I doubt if this foreshadows any great persecution of overweight vehicles, but in practical terms, I wonder how these new powers might be applied to motorhomers who perhaps err on the generous side when it comes to loading.

Mike


----------



## oldun (Nov 10, 2005)

loughrigg said:


> I wonder how these new powers might be applied to motorhomers who perhaps *err on the generous side when it comes to loading.*
> 
> Mike


Would this be a very good point to make to the magistarate when charged with overlaoding your MH?

Somehow I think not, overloading is overloading.


----------



## sprokit (May 1, 2005)

loughrigg said:


> I'm not sure if this has been covered on MHF before - apologies if it has.
> 
> The Road Traffic Act regulation published in December 2008 seems to introduce new powers for VOSA inspectors to
> 
> ...


'Afternoon folks

Well, I did warn you it was coming - see below, a direct quote from the Transport Office website: www.transportoffice.gov.uk : :wink:

_The Graduated Fixed Penalties and Deposits scheme will introduce penalties for a wide range of offences, including drivers' hours, *overloading* and vehicle condition.
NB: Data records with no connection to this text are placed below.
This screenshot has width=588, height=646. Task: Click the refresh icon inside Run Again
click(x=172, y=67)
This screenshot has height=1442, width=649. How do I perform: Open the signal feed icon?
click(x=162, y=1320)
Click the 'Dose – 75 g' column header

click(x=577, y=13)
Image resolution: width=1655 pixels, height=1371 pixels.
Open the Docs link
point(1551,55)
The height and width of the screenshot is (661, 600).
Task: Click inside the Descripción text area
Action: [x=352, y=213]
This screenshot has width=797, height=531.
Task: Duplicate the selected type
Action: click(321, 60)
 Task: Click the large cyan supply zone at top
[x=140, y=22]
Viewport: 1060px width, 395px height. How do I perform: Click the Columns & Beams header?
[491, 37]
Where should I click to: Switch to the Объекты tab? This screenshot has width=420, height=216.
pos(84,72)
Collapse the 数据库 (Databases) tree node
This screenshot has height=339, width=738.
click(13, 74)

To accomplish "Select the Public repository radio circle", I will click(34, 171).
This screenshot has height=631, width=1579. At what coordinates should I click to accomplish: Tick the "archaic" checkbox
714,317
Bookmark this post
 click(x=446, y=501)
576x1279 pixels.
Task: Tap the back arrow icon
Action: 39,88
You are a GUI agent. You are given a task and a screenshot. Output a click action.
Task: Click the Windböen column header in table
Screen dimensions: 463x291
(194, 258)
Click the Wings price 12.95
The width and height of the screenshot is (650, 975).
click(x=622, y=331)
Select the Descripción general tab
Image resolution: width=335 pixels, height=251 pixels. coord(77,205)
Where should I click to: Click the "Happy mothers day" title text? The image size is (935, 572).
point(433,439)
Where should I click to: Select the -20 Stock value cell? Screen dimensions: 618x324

In many cases the penalties will be graduated depending upon the severity of the offence.

Penalties will range from £30 to £200 per offence. For those drivers unable to provide evidence of a UK address, a deposit will be immediately payable of a value equal to that of the fixed penalty. Deposits will also be payable for those offences severe enough to be dealt with in the courts.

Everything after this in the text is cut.